Quote from: Greg on June 14, 2010, 04:47:34 AM
Although I don't think one little exam can judge how you are as a pianist... (probably not a good idea to take it too seriously)
But yeah, just take your time and start playing again when you feel like it.  8)

Thanks for the support.  :) Hopefully I will start practicing again one day. In that case I will dedicate all the practicing to a Sorabji work. Perhabs the Opus Archimagicum, and then I could maybe study and record it bit by bit, so I don´t have to prepare a huge program. Just need some advice how to put recordings together.

But so far I can´t think about piano without getting sad and angry, so it´s impossible for me to work at the moment.

PaulR

So, after a couple of lessons, I am definitely getting Koussevitsky's Valse Miniature prepared, and Vanhal Concerto in E Maj,  prepared for a possible audition for grad school. Will be a fun summer!

mikkeljs

After a whole month without practicing, I feel soon ready to work again. Have decided to study and record Sorabjis 2nd Symphony for piano, large orchestra, organ, chorus and soloists, which in fact seems to be a fusion between a piano work and the mentioned. It´s written as a piano solo work and it seems that Sorabji didn´t intented to orchestrate it at all. The work should be as hard to play as the most difficult by Sorabji, and since other unperformed pieces have a greater popularity among Sorabji entusiasts, I hope that I can have this project for myself for many years.
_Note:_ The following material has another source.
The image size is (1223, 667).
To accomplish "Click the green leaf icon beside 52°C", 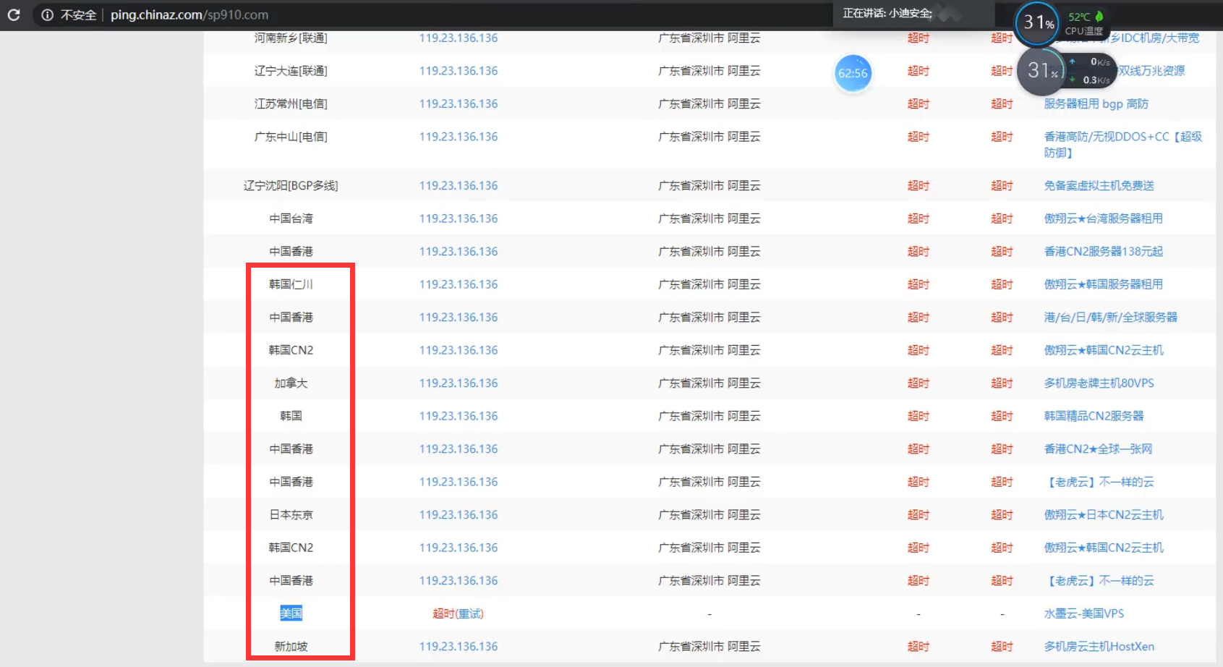I will coord(1099,17).
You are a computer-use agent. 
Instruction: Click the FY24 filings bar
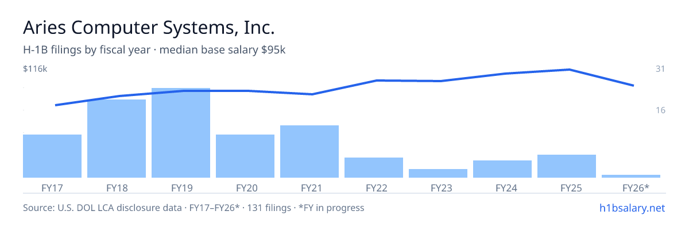point(502,169)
As I usually spent 80-90% of the practicing time for preparing a united execution of a longer program, I would like to record it bit by bit, to save the time. Have been working a little on Opus Archimagicum today, but Im afraid if Tellef Johnson will be done with it first, so I decided to go for the 2nd Symphony KSS51.

rappy

Just played Schubert D.894, 1st movement in concert, here's the live recording from today:

http://www.youtube.com/watch?v=vXRShI2HOkE

Enjoy :)

Philoctetes

Quote from: rappy on December 17, 2010, 04:10:21 PM
Just played Schubert D.894, 1st movement in concert, here's the live recording from today:

http://www.youtube.com/watch?v=vXRShI2HOkE

Enjoy :)

Thanks for posting that.  :)

rappy

And now an improvisated waltz on a "microtonal" piano! :-)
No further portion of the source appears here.